Dataset entries
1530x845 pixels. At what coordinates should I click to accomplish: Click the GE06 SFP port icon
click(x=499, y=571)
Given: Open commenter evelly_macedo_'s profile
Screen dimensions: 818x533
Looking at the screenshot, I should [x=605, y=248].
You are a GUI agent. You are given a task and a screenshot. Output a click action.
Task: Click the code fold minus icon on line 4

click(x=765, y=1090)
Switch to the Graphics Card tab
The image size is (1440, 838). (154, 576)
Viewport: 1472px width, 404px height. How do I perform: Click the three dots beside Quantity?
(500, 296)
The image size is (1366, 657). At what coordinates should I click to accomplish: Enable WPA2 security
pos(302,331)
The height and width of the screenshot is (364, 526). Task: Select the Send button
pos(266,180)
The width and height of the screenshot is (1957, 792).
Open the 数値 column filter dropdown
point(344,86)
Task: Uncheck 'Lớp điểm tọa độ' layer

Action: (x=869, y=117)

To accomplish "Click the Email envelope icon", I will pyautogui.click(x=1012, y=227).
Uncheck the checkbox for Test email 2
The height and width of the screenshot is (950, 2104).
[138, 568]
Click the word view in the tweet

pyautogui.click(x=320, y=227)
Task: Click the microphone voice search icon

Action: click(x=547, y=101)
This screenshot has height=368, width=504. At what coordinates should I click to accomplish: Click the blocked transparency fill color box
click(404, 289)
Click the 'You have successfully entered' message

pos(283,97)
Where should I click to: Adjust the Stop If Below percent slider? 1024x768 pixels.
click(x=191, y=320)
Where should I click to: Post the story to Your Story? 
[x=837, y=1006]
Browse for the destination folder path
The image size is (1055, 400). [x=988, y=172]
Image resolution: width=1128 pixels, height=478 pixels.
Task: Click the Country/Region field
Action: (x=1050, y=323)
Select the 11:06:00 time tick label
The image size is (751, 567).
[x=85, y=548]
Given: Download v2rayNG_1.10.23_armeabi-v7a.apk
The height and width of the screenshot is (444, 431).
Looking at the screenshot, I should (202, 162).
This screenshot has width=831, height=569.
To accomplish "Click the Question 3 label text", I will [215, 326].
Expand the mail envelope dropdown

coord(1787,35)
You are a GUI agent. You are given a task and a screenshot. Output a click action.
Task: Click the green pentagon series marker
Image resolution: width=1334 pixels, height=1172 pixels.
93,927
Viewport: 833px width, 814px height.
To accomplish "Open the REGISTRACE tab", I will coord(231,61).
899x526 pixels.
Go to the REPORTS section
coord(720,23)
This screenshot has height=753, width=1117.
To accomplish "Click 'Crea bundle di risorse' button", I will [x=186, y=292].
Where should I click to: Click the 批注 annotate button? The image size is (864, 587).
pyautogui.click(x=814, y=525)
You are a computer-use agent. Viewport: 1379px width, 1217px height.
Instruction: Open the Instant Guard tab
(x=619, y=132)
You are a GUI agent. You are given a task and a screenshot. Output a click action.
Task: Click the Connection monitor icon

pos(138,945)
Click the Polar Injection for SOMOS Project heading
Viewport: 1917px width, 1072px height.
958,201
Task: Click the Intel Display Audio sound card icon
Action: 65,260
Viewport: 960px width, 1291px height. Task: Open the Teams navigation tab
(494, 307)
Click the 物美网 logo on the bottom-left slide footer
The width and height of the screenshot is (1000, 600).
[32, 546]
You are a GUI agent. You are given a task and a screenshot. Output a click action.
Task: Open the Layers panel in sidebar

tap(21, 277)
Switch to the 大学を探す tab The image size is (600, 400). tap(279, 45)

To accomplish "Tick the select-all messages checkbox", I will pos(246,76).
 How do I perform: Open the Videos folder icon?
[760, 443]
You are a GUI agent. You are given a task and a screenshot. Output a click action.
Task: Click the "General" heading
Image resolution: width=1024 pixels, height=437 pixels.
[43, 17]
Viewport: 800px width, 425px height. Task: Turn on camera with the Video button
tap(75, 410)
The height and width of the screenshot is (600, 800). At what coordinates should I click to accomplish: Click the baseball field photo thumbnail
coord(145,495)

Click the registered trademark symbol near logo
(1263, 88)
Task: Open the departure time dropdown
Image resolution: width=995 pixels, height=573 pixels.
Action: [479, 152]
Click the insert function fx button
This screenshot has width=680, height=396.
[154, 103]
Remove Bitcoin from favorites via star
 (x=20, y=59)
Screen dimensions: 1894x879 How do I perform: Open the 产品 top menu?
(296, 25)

TASK BRIEF
In the lines above, spot each one that contains the word "heading" and copy it.

EXPECTED ANSWER
Click the Polar Injection for SOMOS Project heading
Task: Click the "General" heading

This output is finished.